▶ [Directions for this task]:
Lay out the material from the line with "Where should I click to: Sort" to the line with "click(x=435, y=47)" as a Markdown table with columns Row and Line, one row per line and blank lines omitted.

▶ [Data supplied]:
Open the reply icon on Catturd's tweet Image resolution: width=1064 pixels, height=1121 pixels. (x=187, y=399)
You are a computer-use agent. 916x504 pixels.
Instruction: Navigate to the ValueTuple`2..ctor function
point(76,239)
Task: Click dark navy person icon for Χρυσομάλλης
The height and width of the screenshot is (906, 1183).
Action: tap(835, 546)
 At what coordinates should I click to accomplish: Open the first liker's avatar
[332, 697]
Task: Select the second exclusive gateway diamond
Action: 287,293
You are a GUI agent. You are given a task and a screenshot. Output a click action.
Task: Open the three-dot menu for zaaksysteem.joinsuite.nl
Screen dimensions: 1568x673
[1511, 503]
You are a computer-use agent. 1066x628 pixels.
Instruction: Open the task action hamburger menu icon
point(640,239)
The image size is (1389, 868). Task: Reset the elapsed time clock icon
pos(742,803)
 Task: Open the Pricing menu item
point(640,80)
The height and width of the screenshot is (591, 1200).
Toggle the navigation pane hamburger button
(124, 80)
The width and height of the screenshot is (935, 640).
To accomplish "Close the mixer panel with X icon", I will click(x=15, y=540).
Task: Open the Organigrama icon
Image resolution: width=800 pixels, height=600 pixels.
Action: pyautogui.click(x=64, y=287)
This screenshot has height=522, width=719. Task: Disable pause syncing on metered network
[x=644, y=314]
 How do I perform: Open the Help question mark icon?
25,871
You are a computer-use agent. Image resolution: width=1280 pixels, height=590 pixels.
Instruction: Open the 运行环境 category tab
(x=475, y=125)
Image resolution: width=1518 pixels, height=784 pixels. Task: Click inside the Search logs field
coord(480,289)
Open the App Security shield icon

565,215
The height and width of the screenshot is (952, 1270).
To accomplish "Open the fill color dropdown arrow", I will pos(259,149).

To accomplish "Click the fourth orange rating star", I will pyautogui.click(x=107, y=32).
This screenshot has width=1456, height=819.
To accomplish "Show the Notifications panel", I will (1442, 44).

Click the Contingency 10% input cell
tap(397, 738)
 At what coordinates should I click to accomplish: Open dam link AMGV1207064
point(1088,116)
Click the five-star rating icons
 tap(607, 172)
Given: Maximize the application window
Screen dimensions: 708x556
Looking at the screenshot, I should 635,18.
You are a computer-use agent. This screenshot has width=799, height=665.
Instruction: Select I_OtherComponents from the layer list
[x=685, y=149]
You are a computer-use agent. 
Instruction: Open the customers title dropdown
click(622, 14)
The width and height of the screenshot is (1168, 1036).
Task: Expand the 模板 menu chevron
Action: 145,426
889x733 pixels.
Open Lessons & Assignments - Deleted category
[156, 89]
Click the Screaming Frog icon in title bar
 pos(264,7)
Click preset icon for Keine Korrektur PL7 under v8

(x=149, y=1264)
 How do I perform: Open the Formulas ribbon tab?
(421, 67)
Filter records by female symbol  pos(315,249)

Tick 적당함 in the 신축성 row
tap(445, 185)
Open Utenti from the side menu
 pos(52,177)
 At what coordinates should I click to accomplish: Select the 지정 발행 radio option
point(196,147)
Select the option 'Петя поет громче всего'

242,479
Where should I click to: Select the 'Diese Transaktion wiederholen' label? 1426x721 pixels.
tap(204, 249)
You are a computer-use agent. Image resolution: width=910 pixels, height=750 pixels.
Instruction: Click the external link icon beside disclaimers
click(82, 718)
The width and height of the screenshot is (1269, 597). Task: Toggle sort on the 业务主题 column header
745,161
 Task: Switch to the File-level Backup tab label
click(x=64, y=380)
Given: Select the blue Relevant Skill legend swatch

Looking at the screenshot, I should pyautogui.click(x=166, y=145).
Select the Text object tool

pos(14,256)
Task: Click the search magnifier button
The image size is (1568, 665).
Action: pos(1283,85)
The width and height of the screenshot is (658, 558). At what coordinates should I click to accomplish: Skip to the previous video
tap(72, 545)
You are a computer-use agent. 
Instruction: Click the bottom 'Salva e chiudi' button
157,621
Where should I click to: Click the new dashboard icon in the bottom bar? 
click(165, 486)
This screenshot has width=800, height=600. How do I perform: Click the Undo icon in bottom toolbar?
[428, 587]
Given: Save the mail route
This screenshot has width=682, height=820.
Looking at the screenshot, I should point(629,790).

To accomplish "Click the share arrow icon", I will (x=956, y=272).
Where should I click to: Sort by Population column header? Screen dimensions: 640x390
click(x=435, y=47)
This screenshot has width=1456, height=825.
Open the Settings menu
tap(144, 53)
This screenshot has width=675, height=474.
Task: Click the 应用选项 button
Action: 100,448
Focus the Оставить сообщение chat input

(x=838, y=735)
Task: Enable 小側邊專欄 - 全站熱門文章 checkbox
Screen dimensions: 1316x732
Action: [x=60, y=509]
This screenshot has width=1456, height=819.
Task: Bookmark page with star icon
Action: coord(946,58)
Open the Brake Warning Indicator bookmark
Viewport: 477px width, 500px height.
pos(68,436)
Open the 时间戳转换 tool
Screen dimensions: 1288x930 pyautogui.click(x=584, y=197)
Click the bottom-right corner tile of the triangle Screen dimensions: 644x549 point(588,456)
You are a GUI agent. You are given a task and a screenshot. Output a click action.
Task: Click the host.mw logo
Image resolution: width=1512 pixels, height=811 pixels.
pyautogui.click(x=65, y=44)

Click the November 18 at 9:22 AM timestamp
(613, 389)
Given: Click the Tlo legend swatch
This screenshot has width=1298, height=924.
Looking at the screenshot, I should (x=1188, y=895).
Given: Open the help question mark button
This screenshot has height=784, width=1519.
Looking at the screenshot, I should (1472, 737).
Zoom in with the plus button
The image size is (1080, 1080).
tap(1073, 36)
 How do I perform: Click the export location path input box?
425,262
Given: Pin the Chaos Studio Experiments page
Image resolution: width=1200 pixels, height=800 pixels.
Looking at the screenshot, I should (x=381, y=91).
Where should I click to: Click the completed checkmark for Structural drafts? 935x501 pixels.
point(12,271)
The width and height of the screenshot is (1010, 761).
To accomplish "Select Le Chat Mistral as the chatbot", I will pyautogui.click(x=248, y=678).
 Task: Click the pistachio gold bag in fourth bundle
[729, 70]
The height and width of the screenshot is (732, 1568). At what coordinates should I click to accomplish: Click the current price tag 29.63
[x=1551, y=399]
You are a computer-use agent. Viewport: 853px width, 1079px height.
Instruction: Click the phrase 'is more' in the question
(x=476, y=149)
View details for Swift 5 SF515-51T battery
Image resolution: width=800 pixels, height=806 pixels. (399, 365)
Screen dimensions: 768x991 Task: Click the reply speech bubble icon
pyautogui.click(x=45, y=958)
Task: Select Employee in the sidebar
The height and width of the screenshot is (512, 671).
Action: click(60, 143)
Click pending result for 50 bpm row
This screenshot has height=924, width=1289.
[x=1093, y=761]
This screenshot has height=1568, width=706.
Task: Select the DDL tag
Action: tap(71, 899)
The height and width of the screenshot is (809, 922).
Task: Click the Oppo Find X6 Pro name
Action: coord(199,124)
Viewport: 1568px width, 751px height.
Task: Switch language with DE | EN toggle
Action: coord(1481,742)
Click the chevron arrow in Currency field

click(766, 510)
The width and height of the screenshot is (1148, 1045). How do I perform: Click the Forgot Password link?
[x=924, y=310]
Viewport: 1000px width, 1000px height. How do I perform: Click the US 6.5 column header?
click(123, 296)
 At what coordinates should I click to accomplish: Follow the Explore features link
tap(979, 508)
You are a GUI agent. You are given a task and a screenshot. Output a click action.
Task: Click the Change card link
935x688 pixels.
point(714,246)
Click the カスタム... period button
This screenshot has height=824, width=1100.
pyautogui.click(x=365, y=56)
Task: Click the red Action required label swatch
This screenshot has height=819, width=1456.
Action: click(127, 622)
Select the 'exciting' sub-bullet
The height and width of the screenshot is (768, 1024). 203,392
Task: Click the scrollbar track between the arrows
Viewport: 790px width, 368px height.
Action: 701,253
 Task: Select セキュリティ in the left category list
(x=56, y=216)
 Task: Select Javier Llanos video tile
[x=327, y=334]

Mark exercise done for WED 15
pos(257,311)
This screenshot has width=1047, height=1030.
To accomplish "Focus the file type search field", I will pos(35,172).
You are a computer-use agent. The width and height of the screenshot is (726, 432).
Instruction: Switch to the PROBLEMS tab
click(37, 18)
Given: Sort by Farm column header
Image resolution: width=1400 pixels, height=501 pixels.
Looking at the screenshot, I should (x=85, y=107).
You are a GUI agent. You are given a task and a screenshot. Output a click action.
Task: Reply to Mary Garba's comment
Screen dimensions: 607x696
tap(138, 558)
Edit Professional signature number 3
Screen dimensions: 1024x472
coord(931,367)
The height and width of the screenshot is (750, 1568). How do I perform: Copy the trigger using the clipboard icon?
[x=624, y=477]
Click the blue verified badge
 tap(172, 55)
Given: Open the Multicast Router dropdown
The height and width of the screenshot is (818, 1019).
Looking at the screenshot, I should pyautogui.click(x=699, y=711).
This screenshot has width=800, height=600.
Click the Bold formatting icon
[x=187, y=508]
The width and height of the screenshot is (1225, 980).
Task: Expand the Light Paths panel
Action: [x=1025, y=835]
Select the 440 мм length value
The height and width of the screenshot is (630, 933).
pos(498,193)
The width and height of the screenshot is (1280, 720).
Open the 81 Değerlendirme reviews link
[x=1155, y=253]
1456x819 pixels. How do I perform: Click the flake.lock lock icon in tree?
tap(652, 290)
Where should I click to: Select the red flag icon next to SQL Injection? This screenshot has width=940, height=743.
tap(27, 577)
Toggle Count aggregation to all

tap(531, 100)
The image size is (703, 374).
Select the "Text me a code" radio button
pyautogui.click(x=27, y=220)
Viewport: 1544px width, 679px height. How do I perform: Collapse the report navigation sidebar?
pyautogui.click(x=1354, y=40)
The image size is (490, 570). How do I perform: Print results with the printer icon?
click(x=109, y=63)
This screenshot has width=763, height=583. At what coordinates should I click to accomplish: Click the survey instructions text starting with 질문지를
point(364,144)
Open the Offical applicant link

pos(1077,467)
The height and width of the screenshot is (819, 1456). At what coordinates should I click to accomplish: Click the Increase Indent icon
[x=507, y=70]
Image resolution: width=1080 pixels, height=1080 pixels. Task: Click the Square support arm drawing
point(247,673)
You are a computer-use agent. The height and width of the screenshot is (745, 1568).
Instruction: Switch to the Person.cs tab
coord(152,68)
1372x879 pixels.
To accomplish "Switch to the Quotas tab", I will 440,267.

▶ [Output of the exercise]:
| Row | Line |
|---|---|
| 1 | Where should I click to: Sort by Population column header? Screen dimensions: 640x390 |
| 2 | click(x=435, y=47) |